A notice also gives everyone the right to appeal. In years past, if values stayed the same and no notice was sent, a homeowner lost that option if they didn’t file a return -- an official statement contesting the county’s assigned value -- before April 1.

Still more appeals may be filed for strategic reasons. Through an older law, anyone who appeals and takes their case to the Board of Equalization, or anyone who settles in writing with the Board of Assessors, can get their value locked in until 2014, so long as they don’t make major improvements or contest their value again.

That’s what Sandy Springs homeowner Ashley Jones plans to do. Last year, he was caught off guard after he bought his two-story stucco home with an indoor pool for $325,000 in a 2009 short sale, only to find out the county kept the value at $408,400. Busy with a new job after being out of work for six months, he missed the deadline to file a return.

This year he’s ready, having filed a return in January declaring that the house is worth what he paid for it. If granted, the value would lower his $5,150 in county and city tax bills by more than $1,000.

“One of the things I was worried about is, they may give it to me this year, but then come back and raise it next year,” Jones said. “I’ll be appealing no matter what the values are.”

Georgia Property Taxpayers Committee president R.J. Morris recommends the tactic to any property owner looking to freeze their value.
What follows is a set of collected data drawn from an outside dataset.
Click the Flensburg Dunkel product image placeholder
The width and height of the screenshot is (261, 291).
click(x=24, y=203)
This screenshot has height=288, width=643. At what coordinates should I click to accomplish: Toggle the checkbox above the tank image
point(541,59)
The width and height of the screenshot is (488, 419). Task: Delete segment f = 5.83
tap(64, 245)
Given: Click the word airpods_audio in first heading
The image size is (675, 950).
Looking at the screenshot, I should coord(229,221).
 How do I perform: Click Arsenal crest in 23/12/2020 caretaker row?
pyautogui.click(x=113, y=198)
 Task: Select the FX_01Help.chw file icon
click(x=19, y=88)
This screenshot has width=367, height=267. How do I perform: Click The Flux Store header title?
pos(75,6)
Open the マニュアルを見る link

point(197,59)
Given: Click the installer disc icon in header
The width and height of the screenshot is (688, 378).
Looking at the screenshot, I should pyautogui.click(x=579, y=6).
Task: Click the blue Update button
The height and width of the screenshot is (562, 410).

The new law requiring annual assessment notices also requires that any house bought in 2010 be assessed at no more than the sale price in 2011. But a county could always raise the value in 2012, Morris said.

“This is the year for homeowners to protect themselves,” Morris said.

The new law, Senate Bill 346, was sponsored by Senate Majority Leader Chip Rogers, R-Woodstock. It followed an Atlanta Journal-Constitution investigation showing that thousands of metro-area properties were overvalued for tax purposes. The newspaper concluded that county appraisers either ignored, or failed to keep pace with, the real estate market collapse. Follow-up investigations published last year found some counties have made improvements, but still lag behind ever-plummeting values.

Manning said he can't predict how many appeals Fulton residents will file this year.

“If we get 10,000 a week, we’ll handle it,” Manning said. “If it’s 1,000 a week, we’ll be smiling.”